Come monday, I had a long electronical conversation with another customer support-person (not the economy department as promised), having to explain pretty much everything above again. Two days pass and nothing happens, not a word about anything. On wednesday evening I write an addendum to the conversation I've been having with 'other customer-support person':


'I realise that it's not very fun or motivational to listen to peoples complaints all day so I'll remain civilised. In exchange, can you please walk over to the economy department and pretend that I just called you and chewed your ass off'


After an hour a reply came back:


'We will be sending you a replacement card'


See? It pays off to be nice.


I've also bought a new sofa! It's very comfy, and large. I'd found a nice sofa on the internet for just about 1300$ and went to the furniture store to take a look at it in person and, you know, get acquainted with it, perhaps take it out to dinner and a movie if we hit it off. These kind of relationships you don't just rush into. After a couple of minutes we were interrupted by a sales-girl. She asked me if I had found something I liked and I asked her if this sofa was available in any other colours. A little away from the sofa of course not to hurt the sofas feelings. She had some samples for me to look at and I picked a colour I liked. We went downstairs to her desk and she started doing the paperwork and calculations then turned to me with a friendly smile.

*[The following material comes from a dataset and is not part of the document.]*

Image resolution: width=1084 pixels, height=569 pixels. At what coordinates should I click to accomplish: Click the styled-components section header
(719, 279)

'There, then it'll be 2500$'


I squinted my eyes suspiciously. 'Did you by chance perhaps sell used cars before you landed this job? Or maybe suspicious underwear subscriptions over the phone'


She then explained to me that the colour that I had found on the internet was on sale and it normally costed 2000$ and that the fabric I chose was a more expensive one.


'Oh ok. Well 2500$ is a bit steep for me. I'll get back to you.'


She gave me her phone number if I had a change of heart, but looked very disappointed. I got back home and pondered, gave the walls a good look. Picturing the sofa with the original colours, trying to make a mental image of what it would all look like together and decided that it probably would look pretty well together. The next day I went back and told the girl


'Yup the guy you never thought you'd see again is back.'


I've never seen anyone _that_ happy to see me. I suppose she really needed the sale or something. Or she thought I was handsome. Toss-up in my mind.

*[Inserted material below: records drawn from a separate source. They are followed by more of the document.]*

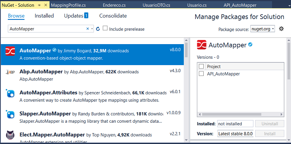Viewport: 291px width, 144px height.
Task: Click the Abp.AutoMapper package logo
Action: click(10, 72)
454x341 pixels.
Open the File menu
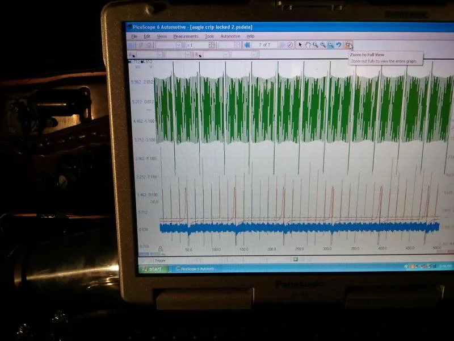click(134, 36)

(here there would be a picture of the sofa if blogger hadn't gone all sofa-nazi on me and refused to upload it)


Pro tip of the day:
If you're sitting on a bus and have decided to shave your beard because it's starting to look 'above average sleazy' and is pondering what to say to the cute cashier at the store where you're buying your razor-blades to charm her and have finally settled on 'I've gotta get rid of this whole taliban-thing I've got going'. Then it's extremely crucial to make sure that you're just thinking it inside your head and not just blurting it out for everyone else on the bus to hear.


P.S. Today the thingy 'double-beeped' again stating 'Balance too low' as a reason. 'I don't need to have a balance! I've paid to ride for free the entire month!'. I swear I'm considering getting a car again, happily paying gas, insurance and taxes just to spite the motherfuckers. Fuck you, environment! If these retards are your ambassadors you should be shopping for new ones. I hear George W Bush is looking for a new job.